When you export a revision, each asset becomes an object in the Amazon S3 bucket. The names of the objects are based on a key pattern that you provide. You can use dynamic references that represent asset attributes to create a pattern for the names that are automatically generated during the export. Use the dynamic references shown in the following table.

Dynamic references Description
${Revision.Id} The Id of the revision being exported.
${Revision.CreatedAt} The date the revision was created.
${Revision.CreatedAt.Year} The year the revision was created.
${Revision.CreatedAt.Month} The month the revision was created.
${Revision.CreatedAt.Day} The day of the month the revision was created.
${Asset.Name} The name of the asset.
${Asset.Id} The Id of the asset.

You can use these dynamic references to create the key patterns for your asset names.

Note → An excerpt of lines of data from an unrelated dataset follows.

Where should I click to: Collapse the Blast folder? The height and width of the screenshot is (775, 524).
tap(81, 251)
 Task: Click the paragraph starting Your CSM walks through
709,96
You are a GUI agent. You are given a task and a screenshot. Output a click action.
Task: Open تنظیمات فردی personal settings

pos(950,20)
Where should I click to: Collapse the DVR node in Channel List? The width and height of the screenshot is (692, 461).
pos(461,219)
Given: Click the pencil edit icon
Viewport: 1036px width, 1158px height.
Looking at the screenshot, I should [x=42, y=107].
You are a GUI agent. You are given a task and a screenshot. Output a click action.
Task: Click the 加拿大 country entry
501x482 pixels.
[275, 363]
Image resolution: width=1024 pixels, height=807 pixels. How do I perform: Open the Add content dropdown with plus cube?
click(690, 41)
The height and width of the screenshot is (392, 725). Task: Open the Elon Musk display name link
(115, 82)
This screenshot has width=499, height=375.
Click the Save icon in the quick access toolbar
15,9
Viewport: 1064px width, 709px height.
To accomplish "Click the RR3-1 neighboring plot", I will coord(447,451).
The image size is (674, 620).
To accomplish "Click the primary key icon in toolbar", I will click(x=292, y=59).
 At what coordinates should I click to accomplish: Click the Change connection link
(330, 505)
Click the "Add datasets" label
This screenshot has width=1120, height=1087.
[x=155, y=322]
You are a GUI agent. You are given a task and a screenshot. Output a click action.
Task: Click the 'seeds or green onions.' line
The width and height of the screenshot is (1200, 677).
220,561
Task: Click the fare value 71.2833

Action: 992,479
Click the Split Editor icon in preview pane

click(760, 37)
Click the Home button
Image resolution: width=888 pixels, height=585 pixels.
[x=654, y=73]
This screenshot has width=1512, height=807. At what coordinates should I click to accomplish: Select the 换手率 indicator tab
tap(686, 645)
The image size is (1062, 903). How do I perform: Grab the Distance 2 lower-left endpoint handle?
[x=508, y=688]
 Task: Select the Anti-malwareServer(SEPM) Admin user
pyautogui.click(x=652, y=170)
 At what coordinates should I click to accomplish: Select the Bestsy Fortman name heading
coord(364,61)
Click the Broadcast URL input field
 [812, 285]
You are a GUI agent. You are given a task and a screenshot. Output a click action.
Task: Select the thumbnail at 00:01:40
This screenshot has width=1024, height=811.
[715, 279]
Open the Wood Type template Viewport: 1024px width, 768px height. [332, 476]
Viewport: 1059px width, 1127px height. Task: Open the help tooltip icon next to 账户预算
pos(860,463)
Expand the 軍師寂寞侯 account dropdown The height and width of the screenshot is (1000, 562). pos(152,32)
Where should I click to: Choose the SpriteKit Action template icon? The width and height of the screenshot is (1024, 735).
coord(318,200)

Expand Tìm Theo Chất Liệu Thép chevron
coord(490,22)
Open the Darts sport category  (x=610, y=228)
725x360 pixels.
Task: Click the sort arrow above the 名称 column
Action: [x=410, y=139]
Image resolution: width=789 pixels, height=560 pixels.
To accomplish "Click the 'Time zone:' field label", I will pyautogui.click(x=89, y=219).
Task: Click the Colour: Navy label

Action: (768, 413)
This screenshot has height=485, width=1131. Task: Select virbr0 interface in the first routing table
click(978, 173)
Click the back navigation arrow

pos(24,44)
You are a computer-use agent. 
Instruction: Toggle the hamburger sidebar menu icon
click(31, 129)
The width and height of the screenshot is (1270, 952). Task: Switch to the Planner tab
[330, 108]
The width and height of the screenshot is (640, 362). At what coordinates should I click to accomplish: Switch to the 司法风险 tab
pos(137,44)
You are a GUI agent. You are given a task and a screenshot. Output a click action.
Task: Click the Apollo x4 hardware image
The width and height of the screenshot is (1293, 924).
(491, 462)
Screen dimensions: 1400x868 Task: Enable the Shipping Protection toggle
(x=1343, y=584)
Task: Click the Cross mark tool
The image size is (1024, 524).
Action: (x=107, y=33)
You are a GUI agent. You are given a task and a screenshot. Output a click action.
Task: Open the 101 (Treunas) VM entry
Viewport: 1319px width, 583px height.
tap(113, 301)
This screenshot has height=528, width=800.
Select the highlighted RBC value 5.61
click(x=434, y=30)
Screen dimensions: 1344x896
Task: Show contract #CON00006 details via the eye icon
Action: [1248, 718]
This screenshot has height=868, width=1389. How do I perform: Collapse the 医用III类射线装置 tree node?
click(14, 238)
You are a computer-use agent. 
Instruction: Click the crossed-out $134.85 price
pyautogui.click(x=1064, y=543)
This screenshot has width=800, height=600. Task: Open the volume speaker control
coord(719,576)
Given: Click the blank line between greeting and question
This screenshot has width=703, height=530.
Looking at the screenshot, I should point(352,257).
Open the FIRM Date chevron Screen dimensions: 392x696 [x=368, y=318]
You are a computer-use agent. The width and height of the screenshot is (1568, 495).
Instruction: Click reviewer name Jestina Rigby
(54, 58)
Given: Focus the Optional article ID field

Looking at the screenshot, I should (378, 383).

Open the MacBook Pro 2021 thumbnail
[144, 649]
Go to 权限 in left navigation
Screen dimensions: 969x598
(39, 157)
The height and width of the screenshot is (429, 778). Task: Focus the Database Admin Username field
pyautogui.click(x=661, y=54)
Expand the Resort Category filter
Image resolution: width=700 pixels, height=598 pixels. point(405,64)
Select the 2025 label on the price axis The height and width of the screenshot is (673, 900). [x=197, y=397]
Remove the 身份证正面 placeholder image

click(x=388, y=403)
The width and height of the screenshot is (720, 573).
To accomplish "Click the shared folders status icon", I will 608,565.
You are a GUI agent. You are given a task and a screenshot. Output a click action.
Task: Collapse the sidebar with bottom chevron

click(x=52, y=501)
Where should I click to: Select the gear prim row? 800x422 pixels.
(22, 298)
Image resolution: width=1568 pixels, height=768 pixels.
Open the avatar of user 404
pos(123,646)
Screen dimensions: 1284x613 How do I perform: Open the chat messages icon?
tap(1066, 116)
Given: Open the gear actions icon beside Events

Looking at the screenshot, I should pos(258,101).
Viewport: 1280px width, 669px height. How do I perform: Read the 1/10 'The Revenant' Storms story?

You must include at least one of the two Asset dynamic references, which are ${Asset.Name} and ${Asset.Id}.

For example, using ${Revision.Id}/${Asset.Name} as a key pattern results in Amazon S3 objects that use the revision Id and asset name (separated by a slash) as the object name.

If you export a revision with the Id testRevisionId that has two assets named asset1 and asset2, then the assets are exported to the following locations in Amazon S3:

  • <bucket>/testRevisionId/asset1

  • <bucket>/testRevisionId/asset2

Note

Your resulting objects must have unique names. If they have the same names as existing objects in the S3 bucket, your export will overwrite existing objects. If the revision you are exporting has non-unique names (for example, two assets with the same name), the export will fail. The only dynamic reference that is unique is ${Asset.Id}.